## TEXTO FORNECIDO
- - - -

Isso talvez seja o aspecto mais surpreendente, ainda mais tendo em vista o fato de que nós, no Brasil, continuamos presos em debates carcomidos sobre como fomentar a indústria cinematográfica no país. Mas o fato é que um blockbuster norte-americano como Indiana Jones e os Caçadores da Arca Perdida (Raiders of the Lost Ark, 1981, de Steven Spielberg), uma das maiores bilheterias globais do ano, estreou em 16º lugar nas bilheterias de Hong Kong, cujos 10 primeiros filmes eram todas produções nacionais. E, de novo, ao contrário do que vemos acontecer no cinema europeu, por exemplo, onde 70% do orçamento de um filme é resultado de subsídios do governo, os filmes de Hong Kong eram inteiramente produzidos por produtores locais, sem qualquer incentivo do governo.
Alvo Duplo 2 (A Better Tomorrow II). Com mais orçamento, Woo começa a formar seu estilo único e inconfundível de filmar ação.
Um dos elementos notáveis dessa cena de ação é que, por se passar em um corredor apertado, Woo coloca a câmera deliberadamente próxima dos disparos das armas, dos corpos sendo atingidos e da destruição sendo infligida nos cenários.
A violência, bastante estilizada, segue os passos de Sam Peckinpah. Outra coisa interessante de se perceber aqui é como Woo pega uma cena que, “na vida real”, duraria uma fração de segundo, mas ele estende essa duração não só com o uso esporádico de câmera lenta (que funcionam muito mais como um “respiro”), mas também com o uso de raccords entre um corte e outro, entre a “ação e reação” dos disparos e acertos dos alvos.
Apesar de ser um simples corredor, como qualquer outro, Woo consegue dramatizar a tensão da cena não só com a ação exagerada, mas principalmente com o uso dramático de ângulos de câmera e enquadramentos.
Toda essa sequência lembra muito a do corredor no primeiro The Raid, e que analisamos no ensaio anterior. E aqui vemos como Woo forma o estilo de Gun Fu, mesclando uma decupagem de filmes de artes marciais, como os de Bruce Lee, mas com elementos de tiroteiro, como vemos nos faroestes de Sam Peckinpah e de filmes norte-americanos no geral.
“Como pode este cinema ter sido tão bem-sucedido?”. Podemos apontar diversas respostas sobre o motivo desse sucesso, mas o fato é que o público realmente gostava destes filmes. Pode ser uma resposta bastante insatisfatória, mas é o que é. Os filmes do período - não só os de John Woo, Tsui Hark, Ringo Lam, King Hu e outros - representam uma interessante intersecção entre comercialismo e arte. Porque o fato é que o cinema de Hong Kong é incrivelmente popular e comercial: as tramas são simples, e apelam descaradamente para os sentimentos do espectador, seja em cenas dramáticas “arranca-lágrimas”, seja na tentativa de provocar reações físicas nos espectadores, com pura adrenalina sangrenta em fitas de ação. Mas tudo isso é feito por cineastas que possuem uma visão bastante audaciosa e um domínio técnico da linguagem do cinema que fez com que esse cinema conquistasse o resto do mundo em festivais, cinemas especializados em filmes estrangeiros e na distribuição de fitas VHS do nascente mercado do home video.

- - - -

## INSTRUÇÕES
1) Cite, sem qualquer alteração, o trecho do texto sobre o cinema de Hong Kong que começa em "Alvo Duplo 2" e segue até "infligida nos cenários.".
2) Responda, com base no texto sobre o cinema de Hong Kong:
(a) Em que posição Indiana Jones e os Caçadores da Arca Perdida estreou nas bilheterias de Hong Kong?
(b) No cinema europeu, que percentual do orçamento de um filme resulta de subsídios do governo?
(c) De qual cineasta a violência estilizada de Woo segue os passos?
3) Prossiga o texto sobre o cinema de Hong Kong a partir do ponto em que ele termina.

## MATERIAL FORNECIDO
- - - -

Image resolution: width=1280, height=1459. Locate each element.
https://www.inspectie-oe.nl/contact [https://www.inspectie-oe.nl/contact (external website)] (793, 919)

- - - -

## RESPOSTAS
1)
Alvo Duplo 2 (A Better Tomorrow II). Com mais orçamento, Woo começa a formar seu estilo único e inconfundível de filmar ação.
Um dos elementos notáveis dessa cena de ação é que, por se passar em um corredor apertado, Woo coloca a câmera deliberadamente próxima dos disparos das armas, dos corpos sendo atingidos e da destruição sendo infligida nos cenários.

2)
(a) Em 16º lugar.
(b) 70%.
(c) Sam Peckinpah.

3)
No cinema popular, filmes altamente pessoais podem ser produzidos para a indústria do entretenimento — pensemos nos filmes de Buster Keaton, Alfred Hitchcock, John Ford, Howard Hawks e outros cineastas distintos. Mas os “filmes de arte” também são um negócio. É verdade que muitos não são produtos de indústrias ou empresários locais com fins lucrativos; eles recebem financiamento público (…) Poucos destes filmes subsidiados atraem um público local ou distribuição no estrangeiro, pelo que, sendo investimentos puramente económicos, são desastrosos. Em vez disso, o retorno do investimento muda para outro nível. O filme subsidiado compete para ganhar lugares nos quatrocentos festivais anuais de cinema do mundo, que estão famintos por produtos não convencionais de todos os tipos. Se uma inscrição no festival for aclamada, talvez um prêmio, a agência patrocinadora é confirmada em sua decisão de apoiar o projeto, com honra fluindo para a cultura nacional. Por estas razões, a rede de festivais tornou-se um circuito de produção, distribuição e exibição paralelo ao do cinema de massa. O cinema de arte nem sempre tem fins lucrativos, mas continua orientado para o mercado, e esta pressão afetou as suas tradições, gêneros e convenções.
(Planet Hong Kong: Popular Cinema and the Art of Entertainment, de David Bordwell. Pág. 4. Tradução minha).
O livro de David Bordwell, Planet Hong Kong: Popular Cinema and the Art of Entertainment (2011), lançado décadas depois do auge desse ciclo de filmes, é uma excelente retrospectiva sobre o que foi esse cinema. Com capítulos dedicados a cineastas individuais (como Tsui Hark, John Woo e Wong Kar-wai), a astros como Jackie Chan e Bruce Lee, e também às transformações culturais e econômicas que a região passou para formar essa indústria, o célebre crítico, teórico e historiador norte-americano faz uma profunda e complexa investigação sobre as relações entre arte e comércio, sobre a visão pessoal única de artistas que fizeram esse cinema acontecer e seu estrondoso sucesso de massa. Jackie Chan e John Woo talvez sejam os maiores astros do período, visto que eles se tornariam nomes reconhecidos no Ocidente, com extensa carreiras nos Estados Unidos e Hollywood.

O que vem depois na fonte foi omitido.